WORK REQUEST 1
Render this sentence from the Windows 11 piece into Spanish: "It’s one of the strangest things I’ve ever read."
WORK REQUEST 2
Extend the post about trying the Windows 11 preview with a few more paragraphs that pick up after its final sentence.

***** EXTRACT PROVIDED *****

Last night, I asked the lovely people on my Discord server how I could try out the preview of Windows 11. More specifically, I wanted a ‘pure’ Windows experience – i.e. one that didn’t involve some sort of hack-around with a Mac.

They had no idea. And that’s troublesome. Because they know their stuff (far more than I).

In fact, more worryingly, it turns out that no one seems to know what you need to run Windows 11 – including Microsoft itself.

Ironically, I was informed by the Discord crew that the easiest way for someone in my position to give Windows 11 a try would be to run it via a virtual machine on an Intel Mac.

This is a shame because I really don’t want to do that. For a while now, I’ve been planning a return to Windows for a short period of time to see what I’ve been missing out on. The Windows 11 announcement seemed like a great excuse to do so.

But there are so many problems.

The blog post no one should have to publish

Yesterday, The Windows Team published a blog post titled ‘Update on Windows 11 minimum system requirements’.

It’s one of the strangest things I’ve ever read.

It starts with the rather exciting news that they’re releasing the first Insider build for Windows 11 and confirms that The Windows Team is very excited about the insight its users will get “from you installing and using on a variety of your PCs”.

This is the first hint that something is amiss. There’s not much conviction in that sentence, is there? What, exactly, does “a variety of your PCs” mean?

Calamity then ensues. The Windows Team admits that the intention with the blog post is to “acknowledge and clarify the confusion caused by our PC Health Check tool”. They even suggest that they’ll be able to “set the path for how we will learn and adjust”, as though the Windows user base has inadvertently joined them during the very early stages of Windows 11’s development.

But there’s some good news, folks. The team confirms that security, reliability and compatibility drive its decisions. It’s just a shame that clarity isn’t among those words.

From what I hear, this blog post has done nothing more than anger and further confuse Windows aficionados. And I can see why.

***** DATA SHOWN *****

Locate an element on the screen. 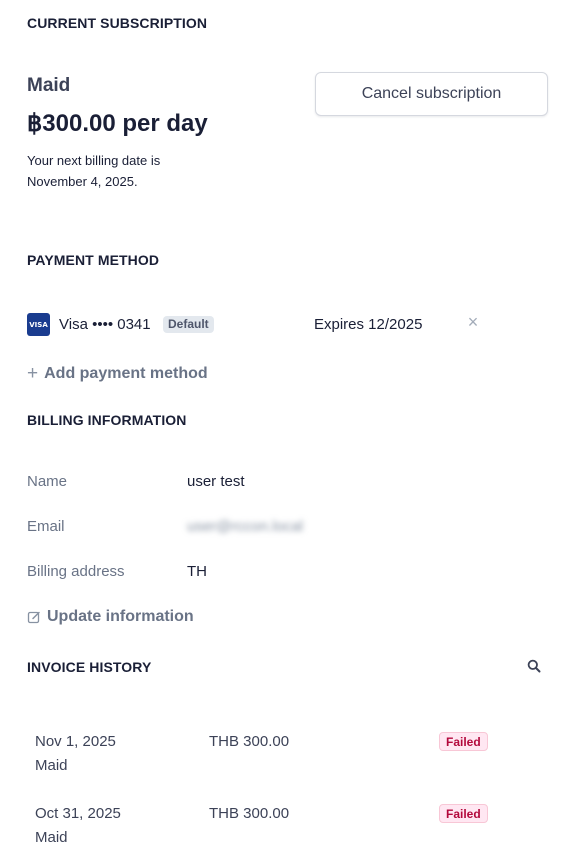 The height and width of the screenshot is (856, 581). plan-price: ฿300.00 per day is located at coordinates (118, 124).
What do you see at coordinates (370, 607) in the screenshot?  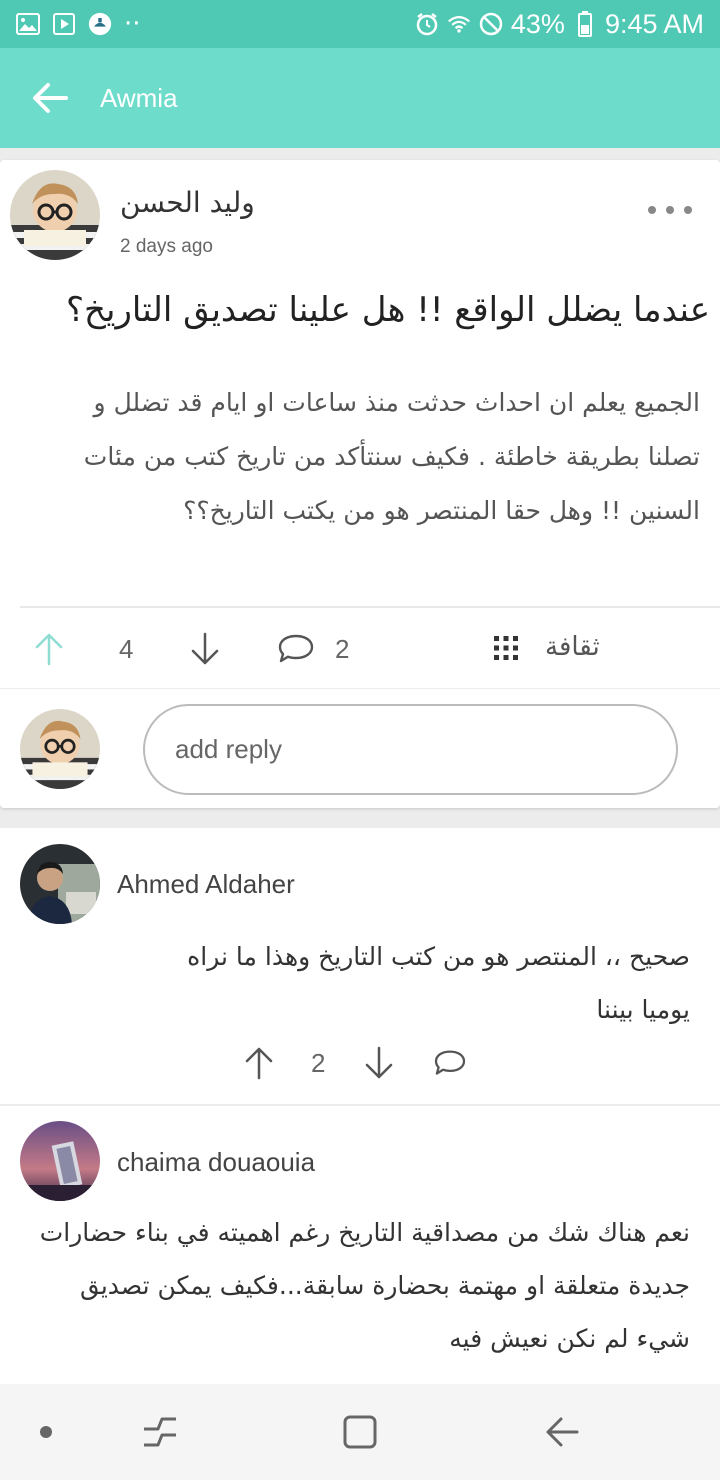 I see `divider` at bounding box center [370, 607].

*****

WRITTEN RESPONSE 1
Es una de las cosas más extrañas que he leído en mi vida.

WRITTEN RESPONSE 2
At 798 words long, it features long, rambling sentences that feel rushed, and the post itself is tagged with an onerous UPDATED at the bottom of the screen. It is indeed lovely that they’re big enough to acknowledge the confusion caused by the initial launch announcement, but to simply add to that confusion with another failed attempt at answering the most basic of questions (will Windows work on my computer?), doesn’t bode well for the birth of Windows 11.

Haven’t we been here before?

They talk about Windows Hello, virtualization-based security, hypervisor-protected code integrity and TPM, which is apparently their version of Apple’s T2 chip.

There are so many numbers, acronyms and references to times gone by that it’s hard not to raise a wry smile. They even note the “99.8% crash free experience” achieved by their OEM and silicon partners. Nice to see they’re making some headway there.

Stop laughing at the back.

I’m not poking fun here. Well, I am. But only because it’s impossible not to. More than anything, though, this undeniably amusing blog post does remind me why I left Windows over a decade ago.

There are so many opportunities for it to go wrong; so many different CPU variants and OEM approaches to security. Whatever they’ve done with Windows 11, it is obviously seriously pushing the boundaries of cross-hardware compatibility. One wonders if they’ve even spoken to OEMs about it.

For instance, shouldn’t they be more than “confident” that it’ll run on a Qualcomm 7?

But… it’s just Windows, isn’t it?

What baffles me the most about this utterly bizarre communication from The Windows Team is that, on the surface, Windows 11 looks just like, well, Windows.

Rob and I discussed this on the latest episode of the Eight or Sixteen podcast. I pointed out that the leaked screenshots of Windows 11 still looked very Windowsy, bar the relocation of the Start Menu and some fancy translucency.

However, there’s clearly a lot more going on under the hood if even the team behind the code can’t quite work out the hardware with which Windows 11 will be compatible.

The situation is so bad they’ve had to temporarily remove the PC Health Check App and instead point people towards the Windows 11 system requirements page, which features an acronym-infested list of system requirements and no more than 22 additional feature-specific requirements if you want to have any hope of experiencing Windows 11.

Exhausted? Me too.

Why I want to try Windows

I love looking across the fence when it comes to tech. What am I missing out on? More specifically, what is Apple missing out on?

Windows has been on my hit list for a while now, but I’ve been waiting to see what happens with the operating system, because I’d heard countless rumours about a forthcoming, big transition to something beyond Windows 10.

That is indeed happening later this year. Or, at least, we think it is. But Windows 11 appears to be completely impenetrable at the moment – not just for curious users like me, but even for die-hard Windows fans. In fact, I’d argue that it’s pretty impenetrable for The Windows Team, too.

This is a genuine shame because I would love to see what’s happened in the ten years since I abandoned Windows in favour of macOS.

Help me with my Windows experiment!

I haven’t given up hope. But I need your help.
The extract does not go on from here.